● **EXCERPTED PASSAGE**:
========================
In its attempt to essentialize the creative core of Pac-Man, isn't this an early piece of video game criticism?

Yes and no. It's certainly a close reading of the mechanics of both games, and indeed a comparative reading at that. But does that this opinion "compare creative expression" as you suggest? It does not appear to attempt to synthesize either game as speech, but rather simply to identify elements of the game that might individually infringe. What was the final decision based on? Was it the nature of the gobbler character itself, or some other aspect of the gameplay, or a combination?

Furthermore, why is the case Atari v. North American Philips Consumer Electronics? Was the case brought about by Atari to protect their license of Pac-Man for the VCS? If so, the decision would be darkly poetic indeed given that the 2600 version of Pac-Man was widely reviled and, along with E.T., is generally blamed for the videogame crash of 1983.


Hey Ian --

Yes, darkly poetic it was indeed -- I think Atari did sue for essentially that reason (and the fact that Pac-Man fever was in full swing at the time -- was PM really on the cover of Time or is that just an urban legend?). But Pac-Man for the 2600 was an awful game -- though not quite as awful as ET.

Regarding the logic of the comparison, there was much about the game that was deemed unprotectable due to a doctrine in copyright law that permits certain features of a genre to be read out of the analysis. Here's how one commentator explained the logic:

[I]n Atari, Inc. v. North Am. Philips Consumer Elec. Corp., 672 F.2d 607 (7th Cir.), cert. denied, 459 U.S. 880 (1982), the court of appeals found that there was no infringement to the extent that the defendant's computer game "K.C. Munchkin" copied from some of the stock computer ideas contained in plaintiff's "PAC-MAN" game (use of a maze, scoring table, and "dots"). Atari, 672 F.2d at 617. However, the defendant infringed by also copying the expression of the "central figure as a 'gobbler' and the pursuit figures as 'ghost monsters'" (including such elements as size, shape, manner of movement, and the manner of disappearing when captured). Id.

I couldn't find the full opinion online, but you can find other legal summaries with this Google search. You're right that the opinion isn't so much about what Pac-Man is, but it is about what is essentially authorial, creative, legally protectible expression in Pac-Man. But that analysis has to take place within the discourse of the law, not the discourse of literary criticism -- and if you're a textual critic, that's a shortcoming, I admit. :-)
========================
Entries on locating words and elements:

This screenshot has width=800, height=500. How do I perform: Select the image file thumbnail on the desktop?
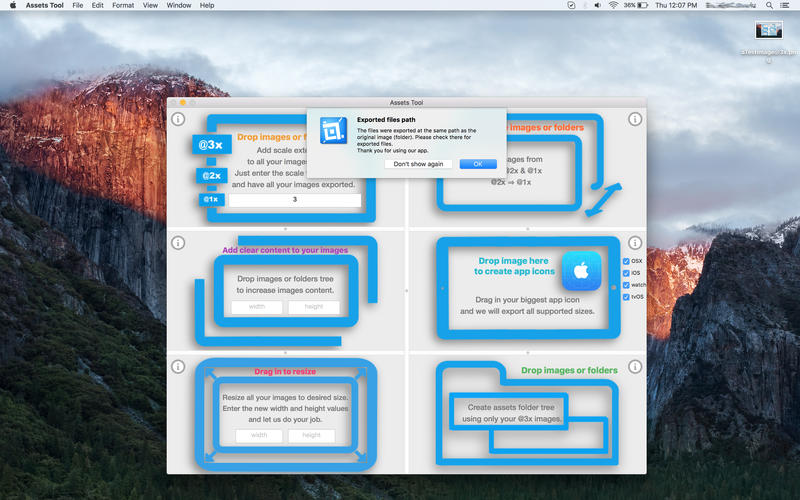[768, 31]
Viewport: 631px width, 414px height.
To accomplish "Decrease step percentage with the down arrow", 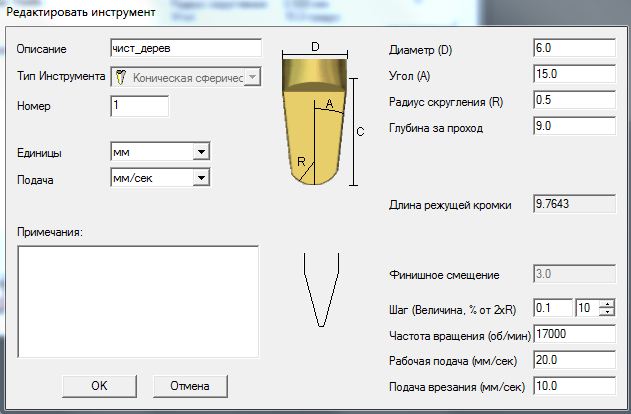I will 606,312.
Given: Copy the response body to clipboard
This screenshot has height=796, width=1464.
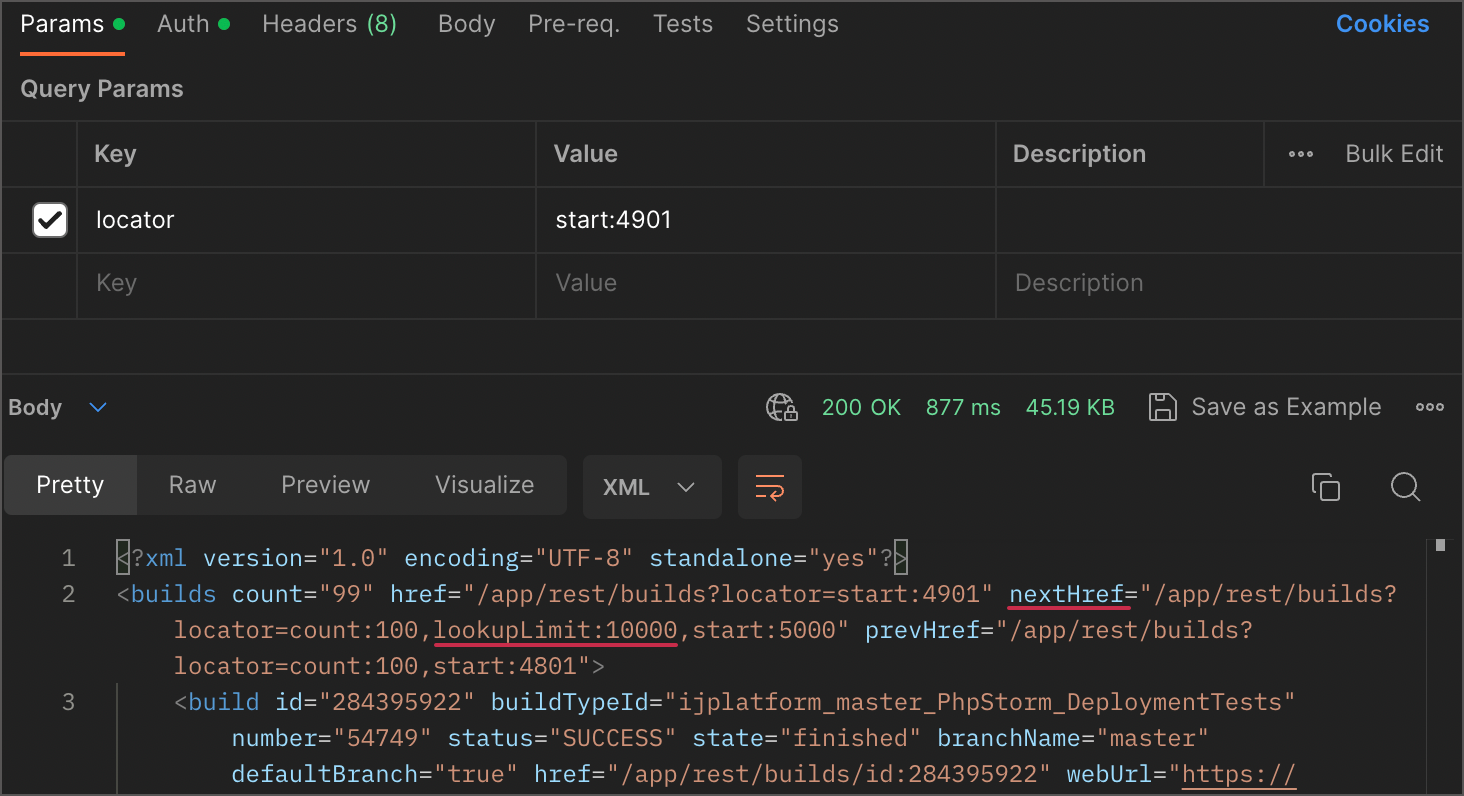Looking at the screenshot, I should (1326, 487).
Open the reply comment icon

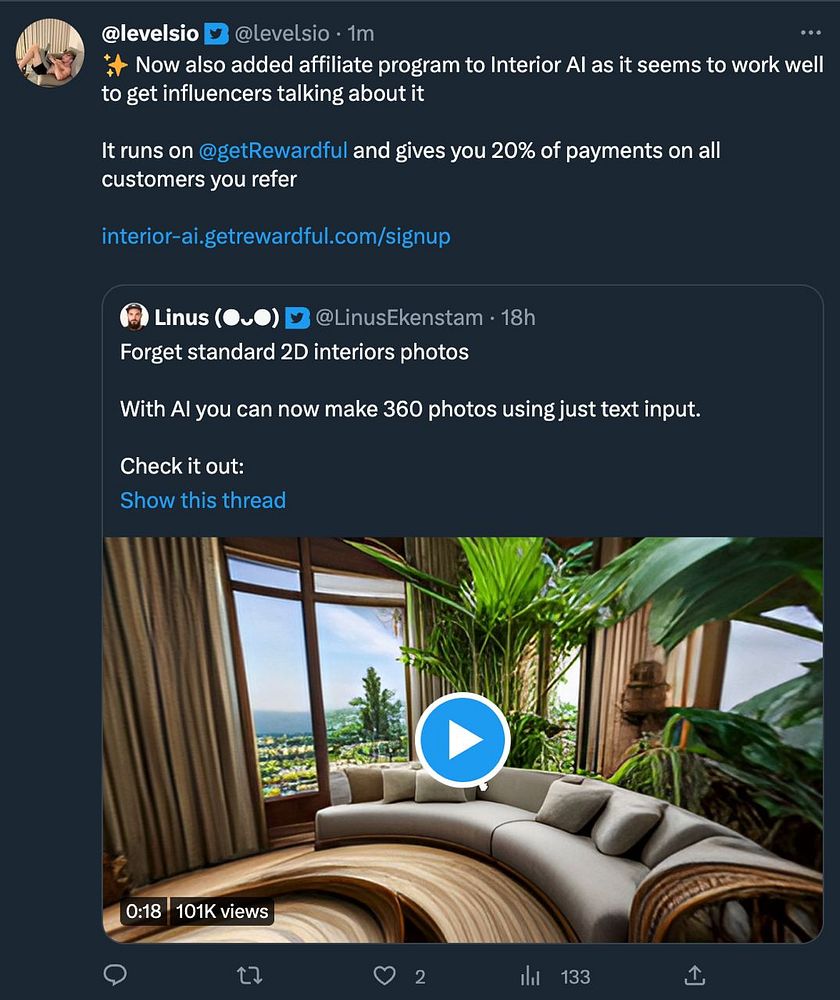pos(115,974)
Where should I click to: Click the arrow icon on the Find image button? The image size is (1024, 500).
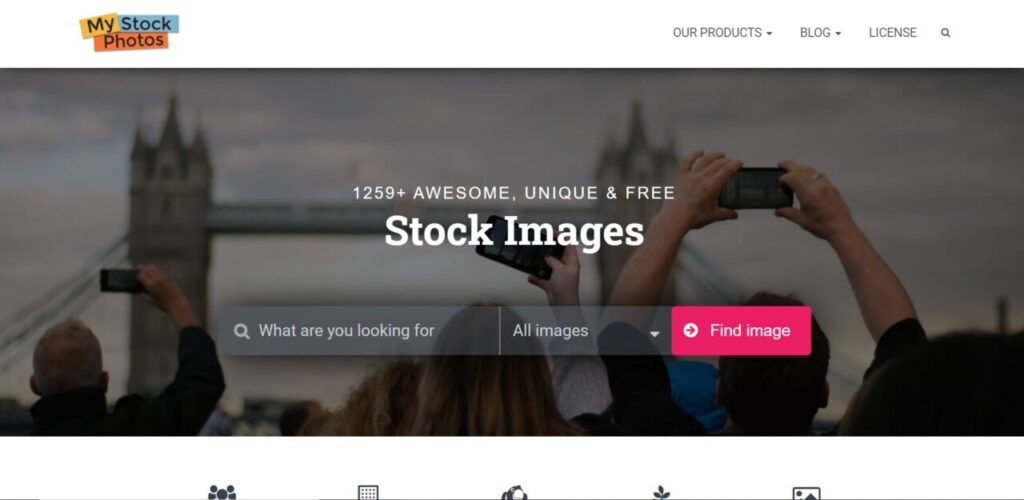click(691, 330)
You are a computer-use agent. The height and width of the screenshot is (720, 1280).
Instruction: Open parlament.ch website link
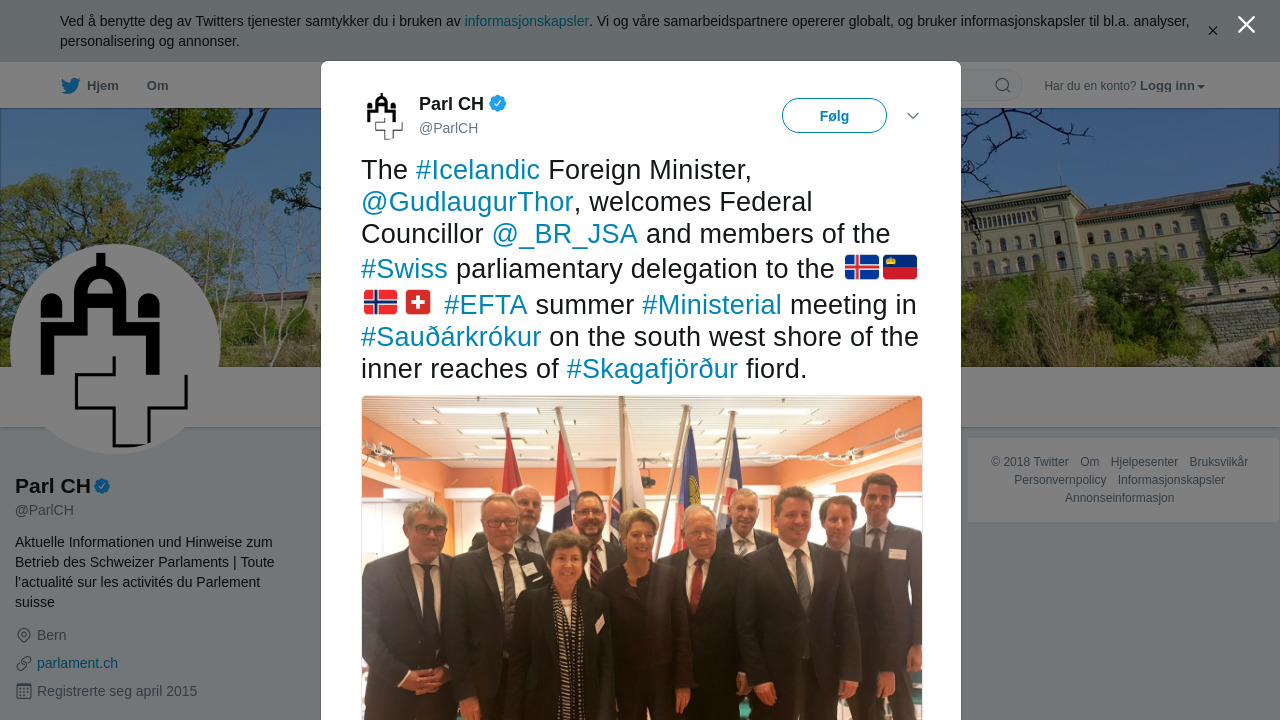77,663
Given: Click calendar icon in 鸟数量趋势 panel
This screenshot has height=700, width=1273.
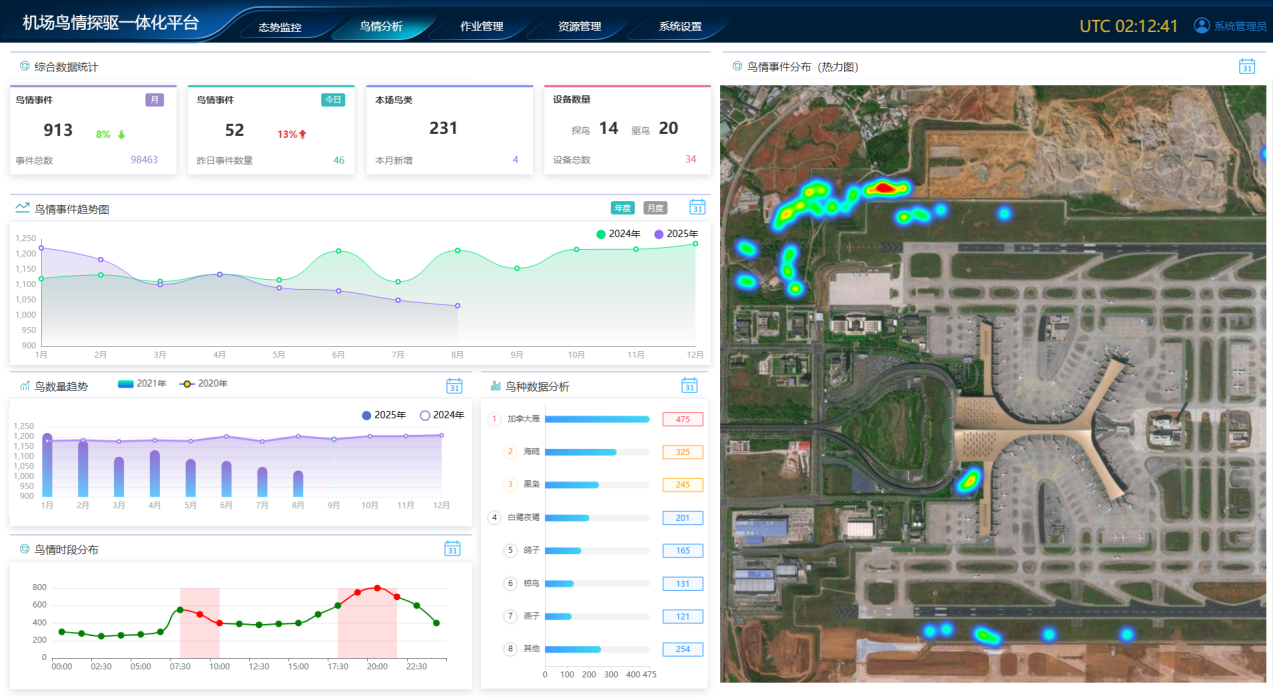Looking at the screenshot, I should click(454, 386).
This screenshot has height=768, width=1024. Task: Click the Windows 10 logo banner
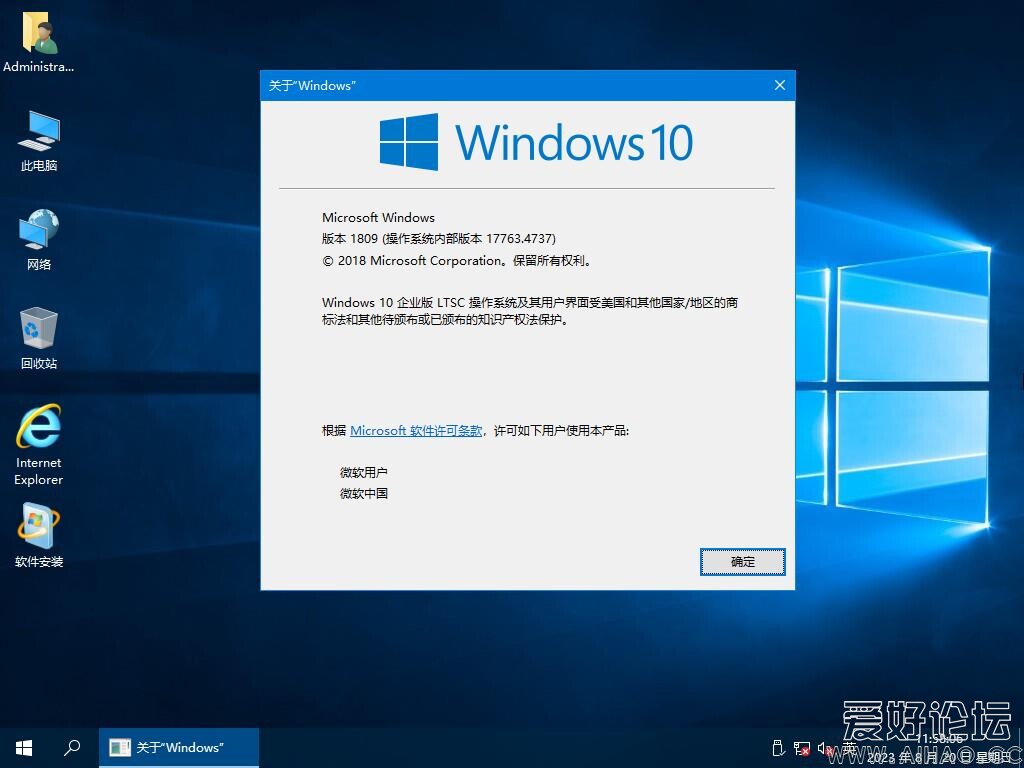coord(536,142)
========================
● **TO BE DONE**: Pick up the discussion of the Pac-Man copyright case after its final sentence and keep it going. The material has no connection to the discussion of the Pac-Man copyright case.

● **TASK RESPONSE**:
As for Pac-Man on a magazine, I believe it was only a Mad Magazine parody cover, but I could be wrong...

I'm interested in the broader question of how gameplay is legally protectable. If I'm understanding right, the opinion on Pac-Man is really more about the copyright for a videogame gobbler character. It seems more like a trademark infringement perhaps? What about games with no identifiably mimicked character but clearly mimicked rules? For example, all the Bejeweled clones out there. Are there any legal precedents for violations of gameplay copyright? Can abstract rules be subject to copyright?


IANAL, but could embodiment be the area of distinction? Could the similar manifestation of the globber and ghosts be the infringing act?

In the case of Bejewel clones, perhaps jewel designs are not distinctive enough to have distinctive embodiment to be infringed upon and the gameplay is not patented as a process/mechanism to have any legal protection?

As for gameplay copyright, the patent of the "tapping" mechanism used in Magic: the Gathering is the only reference I can recall. Not sure whether it has been tested in court.



The court in Atari repeatedly said it was doing an "ocular" comparison. The general rule is that copyright protects particular expressions, not abstract ideas, so as the Incredible Techs (Golden Tee) case points out "ideas—as opposed to their expression—are not eligible for copyright protection... protection does not extend to the game itself." You might say the ludologist's emphasis on game rules as the essential core of games is one that would trend against copyright protection (and perhaps toward patent protection).

You can find a copyright office statement on the scope of protection for games at this website, which states:

The idea for a game is not protected by copyright. The same is true of the name or title given to the game and of the method or methods for playing it.

Copyright protects only the particular manner of an author’s expression in literary, artistic, or musical form. Copyright protection does not extend to any idea, system, method, device, or trademark material involved in the development, merchandising, or playing of a game. Once a game has been made public, nothing in the copyright law prevents others from developing another game based on similar principles.

Some material prepared in connection with a game may be subject to copyright if it contains a sufficient amount of literary or pictorial expression. For example, the text matter describing the rules of the game, or the pictorial matter appearing on the gameboard or container, may be registrable.

Of course, if you look at what the court was doing in Atari, rather than what it said it was doing, you see how hard it is to divorce the expression of a game from the rules that animate that expression.


The Court summary of the game integers and mechnics reads pretty much like a patent specification, for that matter: only the claims and drawings are missing!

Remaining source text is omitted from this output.